Austin police said in a written statement that detectives are awaiting medical examiner findings and that preliminary reviews of the scene did not reveal signs of foul play. The Travis County Medical Examiner’s Office will conduct an autopsy and toxicology testing, a process that can take several weeks. Rodriguez said she has received inconsistent accounts of the night from people who were with her daughter and believes crucial details remain unclear, including who last saw Aguilera conscious and when. Family members identified the location as a student high-rise known for large gatherings. Aguilera, a Texas A&M student who graduated from United High School in Laredo, was close to earning her Aggie Ring, relatives said. As of Monday, a fundraiser organized by friends had collected more than $17,000 to help the family with travel and burial costs.
West Campus is a dense student neighborhood just northwest of the UT Tower with multiple high-rise apartments that routinely host game-weekend events. Large gatherings on rivalry weekends draw students from across the state, and police typically add patrols to manage crowds and noise. Death investigations in the area commonly start as non-homicidal until medical findings say otherwise, according to prior department practices. Aguilera’s death comes nine years after Austin police overhauled aspects of their campus-area response following unrelated high-profile incidents, though no connection has been made between those changes and this case. Records show that determinations in similar cases often hinge on autopsy results and time-stamped evidence from access systems, rideshares and phones that map a person’s movements.
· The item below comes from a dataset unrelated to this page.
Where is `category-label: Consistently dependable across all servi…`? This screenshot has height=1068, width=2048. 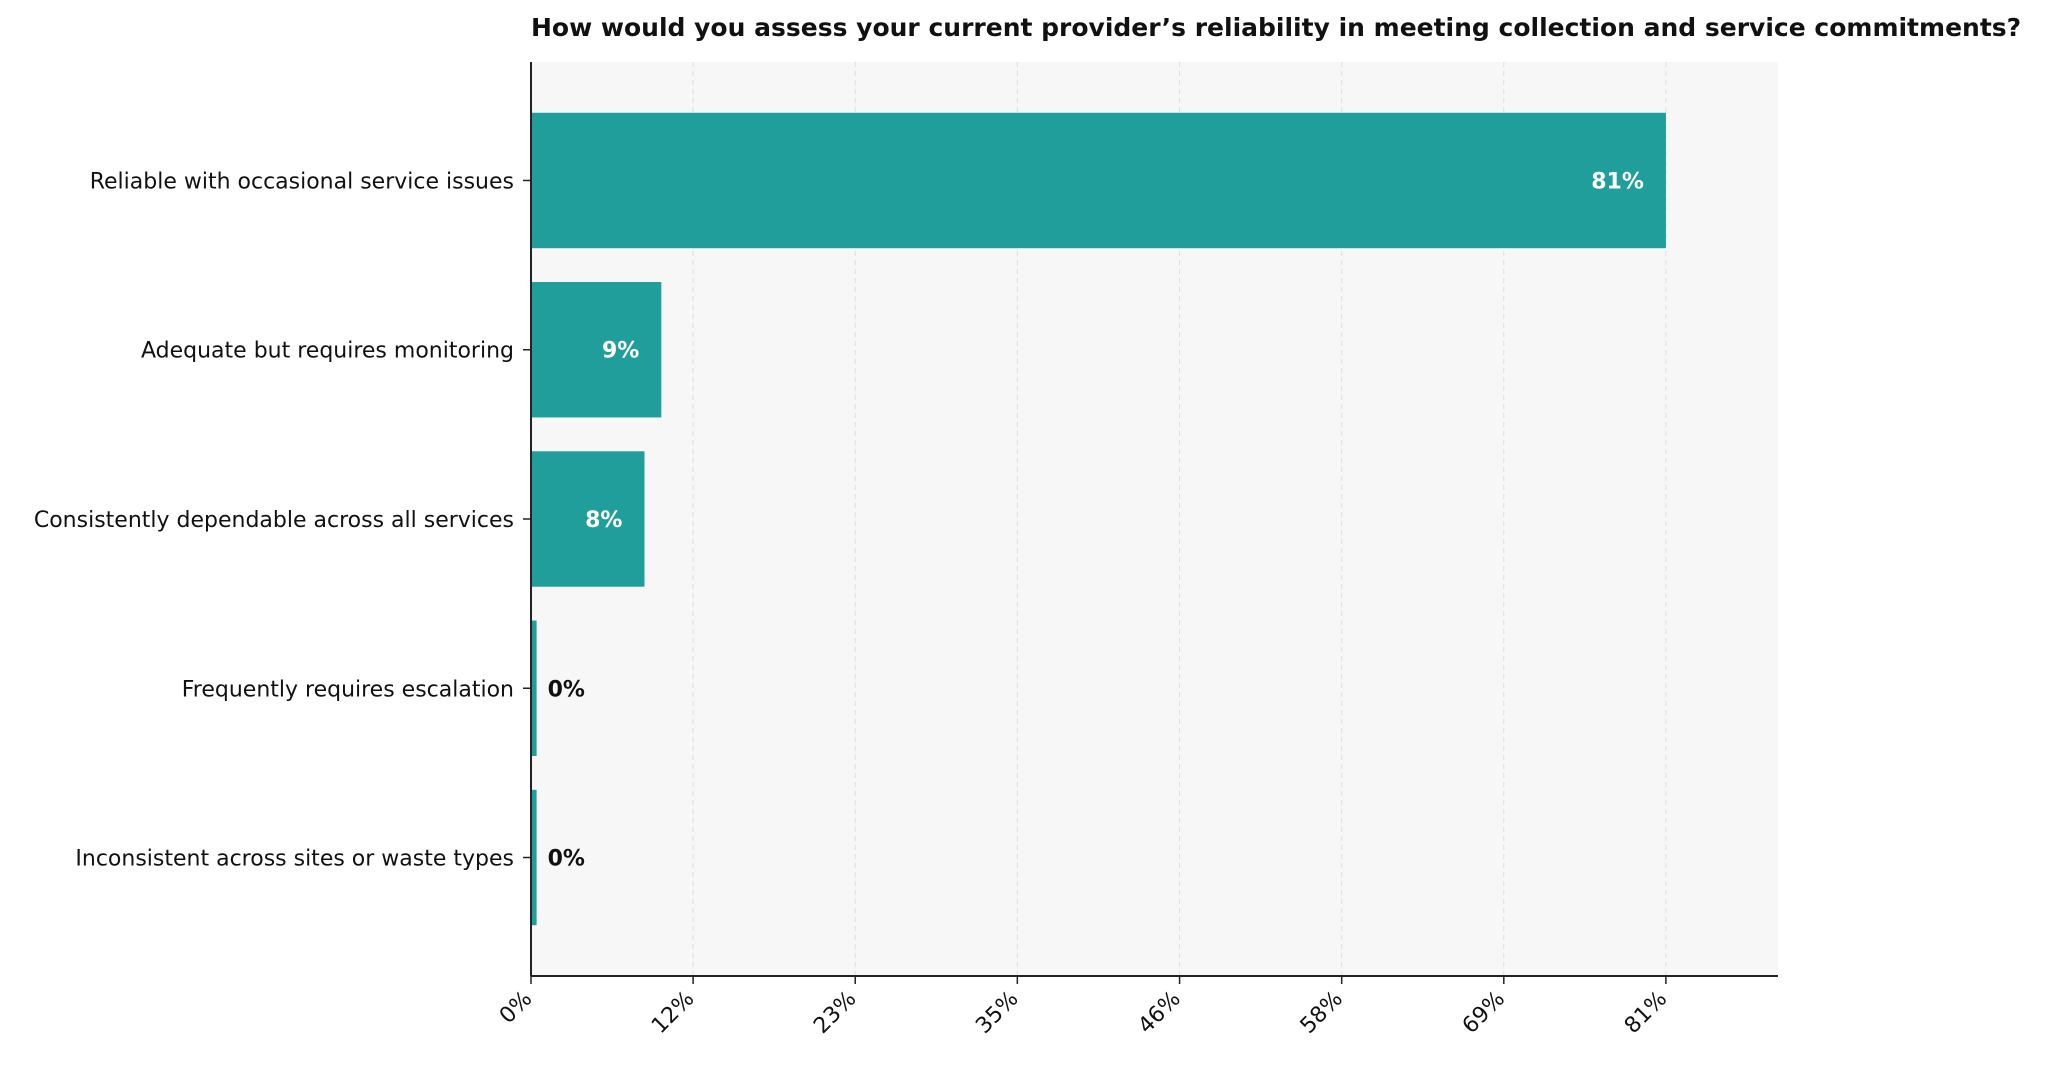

Investigators now must reconcile witness statements with physical evidence, including any building security video and entry logs. If the medical examiner rules the death suspicious, the case would shift to homicide detectives for a criminal investigation. For now, police list the matter as an unattended death pending autopsy. Officials have not released an exact cause of death. No arrests have been made. If charges are ever filed, initial court steps could include a probable cause affidavit in Travis County followed by a magistrate hearing. Police said they plan to release an updated summary once the medical examiner issues preliminary findings; no timetable has been given. Family members said they plan a vigil in Laredo and will coordinate services once Aguilera’s remains are released to them.
On campus and in Laredo, friends described Aguilera as ambitious and upbeat. A cousin said she talked often about law school and was proud to be nearing a major milestone at Texas A&M. Outside the West Campus high-rise on Saturday, a small cluster of flowers and candles appeared by evening as classmates stopped to talk quietly and share photos on their phones. “She had a way of making everyone feel included,” said Bell Fernandez, a relative who traveled to Austin. A student who lives nearby said he saw officers cordoning off part of the block before dawn and later watched detectives speak with building staff as residents came and went.
As of Monday night, the medical examiner had not released a cause or manner of death, and Austin police maintained that no foul play is suspected while the investigation continues. The next public update is expected after the autopsy, which typically precedes a full toxicology report by several weeks.
Author note: Last updated December 1, 2025.